Improving Wikipedia's Hour Record Plot
The cycling hour record is a grueling experience: the would-be record setter rides as far as they can in one hour. The record was first set in the modern era by the great Eddy Merckx,1 and it has traded hands multiple times since. Wikipedia has this plot showing the progression:
This plot gets the message across—twice, the distance went up quickly in a short amount of time—but could be much more effective.
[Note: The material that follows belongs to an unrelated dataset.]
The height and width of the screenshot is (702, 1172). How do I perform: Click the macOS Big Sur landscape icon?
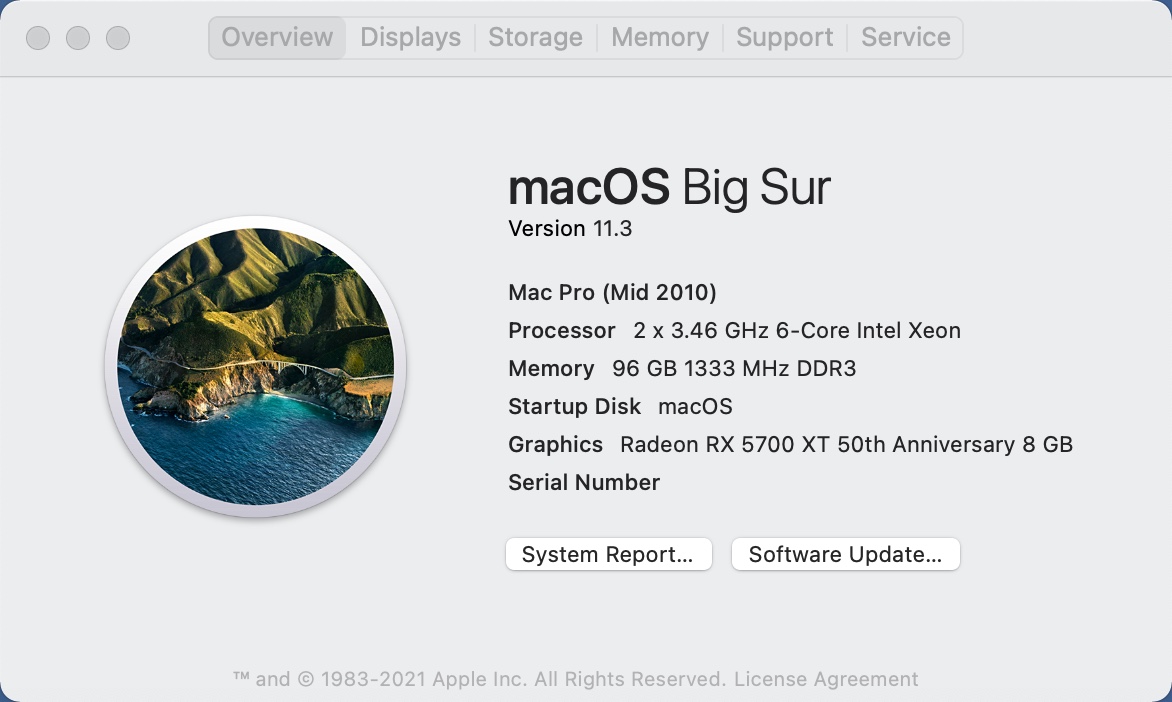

Here are some problems:
- It is missing a legend and title, which are both necessary to understand it.2
- It has too much precision in the date labels, which are down to the day but do not align with when the records were set.
- The label text is too small to read easily.
- It has a lot of unused space.
I love cycling, and I love plots, so I tried my hand at improving the plot.
Here is my version:
I also made the same type of plot for the Women’s Hour Record progression.
The code that generated the improved plots can be found here (rendered on Github). The data is here.
I added a title and legend. The title makes the subject clear: the progression of the men’s hour record. The legend is pretty minimal, but conveys that there are three different types of record, and they are each plotted in a different color.
The tick labels are now much larger and easier to read. I have changed the date ticks to every decade because we do not really care about an exact date, just a rough time and the ordering. I have added a light shading for each decade to make them easier to tell apart. I have also removed the x-axis label because it is clear that it shows “years”.
Using the extra white space, I have added a lot more information to the plot: I have added the name of the rider who set each record, and the distance they rode. I have also added a line indicating the status of each record at each point in time, making it easy to see where the record is at any point, and helping to highlight the instances when the record stood for a long time.
This plot took a lot of work to make—matplotlib is not the most forgiving library—but I think it was worth it. Of course, as a good WikiFairy, I contributed the plots back to Wikipedia so that everyone can benefit from the improvements!